All of Jeffers’s adult verse is characterized by the poet’s prophetic voice and by themes of pantheism and Manicheanism-in-reverse, in which man ascends from a puny interior soul to the greater exterior world of matter and beauty. Though a believer in scientific as well as poetic efficacy, Jeffers viewed man as pessimistically—and sometimes cruelly—unwilling to set aside his ephemeral preoccupations. For those who could, however, a kind of dark goodness awaited.

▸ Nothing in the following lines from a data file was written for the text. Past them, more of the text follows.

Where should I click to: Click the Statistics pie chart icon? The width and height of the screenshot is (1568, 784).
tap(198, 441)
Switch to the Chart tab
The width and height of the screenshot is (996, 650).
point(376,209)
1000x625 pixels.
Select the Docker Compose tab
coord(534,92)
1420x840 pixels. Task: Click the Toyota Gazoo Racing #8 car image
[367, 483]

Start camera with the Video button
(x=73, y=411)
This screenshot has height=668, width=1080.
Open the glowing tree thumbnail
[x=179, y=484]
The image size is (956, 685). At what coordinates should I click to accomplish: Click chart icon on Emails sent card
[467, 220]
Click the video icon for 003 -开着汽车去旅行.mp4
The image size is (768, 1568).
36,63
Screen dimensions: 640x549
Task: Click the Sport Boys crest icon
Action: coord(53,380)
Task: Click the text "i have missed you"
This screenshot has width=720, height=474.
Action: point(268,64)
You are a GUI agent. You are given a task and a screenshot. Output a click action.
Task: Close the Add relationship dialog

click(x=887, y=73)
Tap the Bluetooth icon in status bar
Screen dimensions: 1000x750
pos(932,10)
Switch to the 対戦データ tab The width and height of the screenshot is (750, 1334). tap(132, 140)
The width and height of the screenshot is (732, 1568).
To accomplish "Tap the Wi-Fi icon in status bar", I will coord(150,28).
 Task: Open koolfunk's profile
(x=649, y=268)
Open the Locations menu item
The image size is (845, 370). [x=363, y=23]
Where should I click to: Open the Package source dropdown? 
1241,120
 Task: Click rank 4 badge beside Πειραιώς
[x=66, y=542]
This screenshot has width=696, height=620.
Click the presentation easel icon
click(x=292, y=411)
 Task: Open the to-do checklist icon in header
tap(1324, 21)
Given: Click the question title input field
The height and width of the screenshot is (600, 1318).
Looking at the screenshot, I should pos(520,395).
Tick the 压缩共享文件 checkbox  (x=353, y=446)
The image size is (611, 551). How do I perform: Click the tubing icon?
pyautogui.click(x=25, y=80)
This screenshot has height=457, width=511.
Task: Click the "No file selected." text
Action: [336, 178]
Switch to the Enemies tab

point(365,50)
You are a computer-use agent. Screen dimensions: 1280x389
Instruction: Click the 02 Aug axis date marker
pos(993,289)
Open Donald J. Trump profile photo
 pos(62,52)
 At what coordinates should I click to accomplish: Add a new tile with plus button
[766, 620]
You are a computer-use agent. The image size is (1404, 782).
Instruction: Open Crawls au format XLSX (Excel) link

Jeffers’s metaphysical conservatism—his sensitive attention to human limitation—was wedded to a cultural conservatism that abhorred the rise of commercialization and its most successful product, mass man. In poems like “Shine, Perishing Republic,” Jeffers advises flight from the American empire in words that acknowledge men as individually worthy but collectively monstrous.
Out of step with his time, the poet came under fire in the 1930s from New Criticism and Marxist writers who attacked what they perceived as his mock primitivism and callous stoicism. Jeffers was also criticized for exhibiting what one critic has called violent pacifism when he published a number of poems opposing American involvement in the Second World War. The collection, The Double-Axe and Other Poems (1948), though one of his weakest, remains a fascinating case study in liberal self-censorship: Bennett Cerf and Saxe Commins, the poet’s editors at Random House, forced Jeffers to drop ten antiwar (and sometimes anti-Roosevelt) poems from the manuscript and added in their place a disclaimer distancing themselves from Jeffers.
Although poet Robert Hass has correctly noted that Jeffers was never a meticulous user of language, Jeffers’s poetry appears to have considerable staying power, with readers still turning to his verse for its beauty.
Further Reading
- Coffin, Arthur B. Robinson Jeffers: Poet of Inhumanism. Madison, Wis.: University of Wisconsin Press, 1971.
- Hunt, Tim, ed. The Collected Poems of Robinson Jeffers, 1920–1960. 3 vols. Stanford, Calif.: Stanford University Press, 1988–91.
- Nolte, William H. Rock and Hawk: Robinson Jeffers and the Romantic Agony. Athens, Ga.: University of Georgia Press, 1978.